Caetano Reis e Sousa, imunólogo e líder de grupo no instituto Francis Crick, mostrou-se "horrorizado com a possibilidade de os ingleses votarem para saírem da UE", cenário, que, não tem dúvida em afirmar, "seria um desastre profundo para a ciência neste país".

O investigador lamentou que muitas das discussões durante a campanha se tenham centrado mais na elevada contribuição de dinheiro público britânico para o orçamento europeu, cerca de 18 mil milhões de libras (23 mil milhões de euros), ao qual é, contudo, subtraída cerca de metade por causa dos subsídios para agricultura e desenvolvimento regional e apoio a empresas e por causa do reembolso conquistado por Margaret Thatcher em 1984.

"Mas em ciência é exatamente o contrário, nós recebemos mais do que pagamos. Logo aí, a balança de pagamentos está a nosso favor. Eu acho que a ciência e a investigação neste país só sobrevivem à custa de uma série de financiamentos dados pela UE, sobretudo o European Research Council [Conselho Europeu de Investigação]", afirmou à agência Lusa.

O presidente do Instituto Crick e antigo presidente da Royal Society, Paul Nurse, indicou que o Reino Unido recebeu 8,8 mil milhões de euros de 2007 a 2013 e assinou uma carta com outros 12 cientistas britânicos distinguidos com prémios Nobel, incluindo Peter Higgs, alertando para o "risco" da ‘Brexit’ para a ciência no Reino Unido, juntando-se a um aviso no mesmo sentido do astrofísico Stephen Hawking.

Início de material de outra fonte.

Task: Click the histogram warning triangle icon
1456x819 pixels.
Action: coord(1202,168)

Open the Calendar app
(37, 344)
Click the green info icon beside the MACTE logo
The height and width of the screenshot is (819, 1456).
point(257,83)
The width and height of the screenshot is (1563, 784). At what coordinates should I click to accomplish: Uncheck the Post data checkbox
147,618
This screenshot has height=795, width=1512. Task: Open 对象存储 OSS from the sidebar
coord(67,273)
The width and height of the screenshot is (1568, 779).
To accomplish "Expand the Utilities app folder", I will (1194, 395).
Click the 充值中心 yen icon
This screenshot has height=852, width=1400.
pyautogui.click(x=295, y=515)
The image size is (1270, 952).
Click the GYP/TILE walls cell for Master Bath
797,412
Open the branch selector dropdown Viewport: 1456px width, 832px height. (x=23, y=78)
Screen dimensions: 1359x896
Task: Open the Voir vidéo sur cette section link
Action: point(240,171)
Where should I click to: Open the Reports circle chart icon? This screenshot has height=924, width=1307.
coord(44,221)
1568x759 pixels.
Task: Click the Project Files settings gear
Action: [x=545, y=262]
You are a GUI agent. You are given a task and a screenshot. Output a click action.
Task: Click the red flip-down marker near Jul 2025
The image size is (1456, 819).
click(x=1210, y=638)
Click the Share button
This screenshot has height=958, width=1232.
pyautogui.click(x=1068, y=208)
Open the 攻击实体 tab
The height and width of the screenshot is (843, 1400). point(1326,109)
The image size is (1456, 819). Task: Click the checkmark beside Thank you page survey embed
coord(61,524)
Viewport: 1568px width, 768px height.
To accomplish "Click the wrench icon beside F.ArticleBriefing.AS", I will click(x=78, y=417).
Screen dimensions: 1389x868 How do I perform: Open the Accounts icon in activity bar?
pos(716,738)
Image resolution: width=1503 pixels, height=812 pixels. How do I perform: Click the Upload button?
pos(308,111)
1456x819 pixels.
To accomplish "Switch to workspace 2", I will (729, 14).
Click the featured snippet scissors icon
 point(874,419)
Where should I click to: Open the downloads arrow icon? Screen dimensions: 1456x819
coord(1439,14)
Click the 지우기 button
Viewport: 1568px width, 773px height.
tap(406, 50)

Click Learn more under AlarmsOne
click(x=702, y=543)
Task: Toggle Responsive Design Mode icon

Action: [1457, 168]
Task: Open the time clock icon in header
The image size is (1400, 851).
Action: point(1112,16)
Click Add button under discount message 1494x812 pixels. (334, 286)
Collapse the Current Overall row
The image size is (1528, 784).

Carlos Caldas, professor e investigador em oncologia do Instituto Cancer Research em Cambridge, também usou o termo "desastre" para descrever a potencial chamada Brexit, revelando que um corte do financiamento europeu afetará diretamente um grande pacote conquistado recentemente.

"Pessoalmente temo pelo que poderá acontecer com o meu European Research Council Advanced Grant que acabei de receber - só é ativada em outubro - e com as múltiplas bolsas Horizonte 2020 a que não poderei continuar a concorrer", disse à Lusa.

Mas a saída poderá ter outras consequências, acrescentou: "cientistas no Reino Unido não poderão pertencer a painéis de revisão de ciência na UE e a circulação de jovens cientistas será mais difícil".

Caetano Reis e Sousa lembrou que a ciência é uma atividade que não tem fronteiras.

"Os grupos que trabalham neste país são multinacionais, com pessoas vindas de todo o lado e a mobilidade dessas pessoas é um dos fatores que tem possibilitado que a ciência neste país tenha progredido", sublinhou.

Rita Louro Guerreiro, professora e investigadora de doenças neurodegenerativas na University College London, afirmou que, por enquanto, o seu trabalho atualmente não depende de financiamento europeu, mas receia um impacto a nível da burocracia e das barreiras à colaboração.

"A ciência em geral, e em particular a investigação em genética humana, é cada vez mais colaborativa. Isto não tem vindo a acontecer por acaso: é impossível chegarmos a conclusões se não tivermos um número suficiente de amostras que nos permita fazer análises consistentes e em muitas doenças a única forma de obtermos um número suficiente de amostras é através de colaborações internacionais", disse à Lusa.

A portuguesa foi galardoada no ano passado com vários prémios relacionados com a sua investigação sobre a doença de Alzheimer, nomeadamente o Prémio Europeu do Jovem Investigador, atribuído pela Associação francesa para a Investigação sobre Alzheimer, e o prémio Fondazione Gino Galletti Neuroscience Prize 2015.

"Acho que é óbvio para toda a gente que o sucesso científico nasce quando os melhores cérebros se juntam e colaboram para alcançar um mesmo objetivo. Criar barreiras a estas colaborações vai impedir e atrasar os processos colaborativos necessários à ciência dos dias de hoje", enfatizou.

Uma sondagem realizada pela revista Times Higher Education revela que quase 90% daqueles que trabalham no ensino superior disseram que vão votar a favor da permanência britânica na UE e 40% admitiram que era muito provável terem de abandonar o país por causa do impacto da ‘Brexit’ no seu trabalho.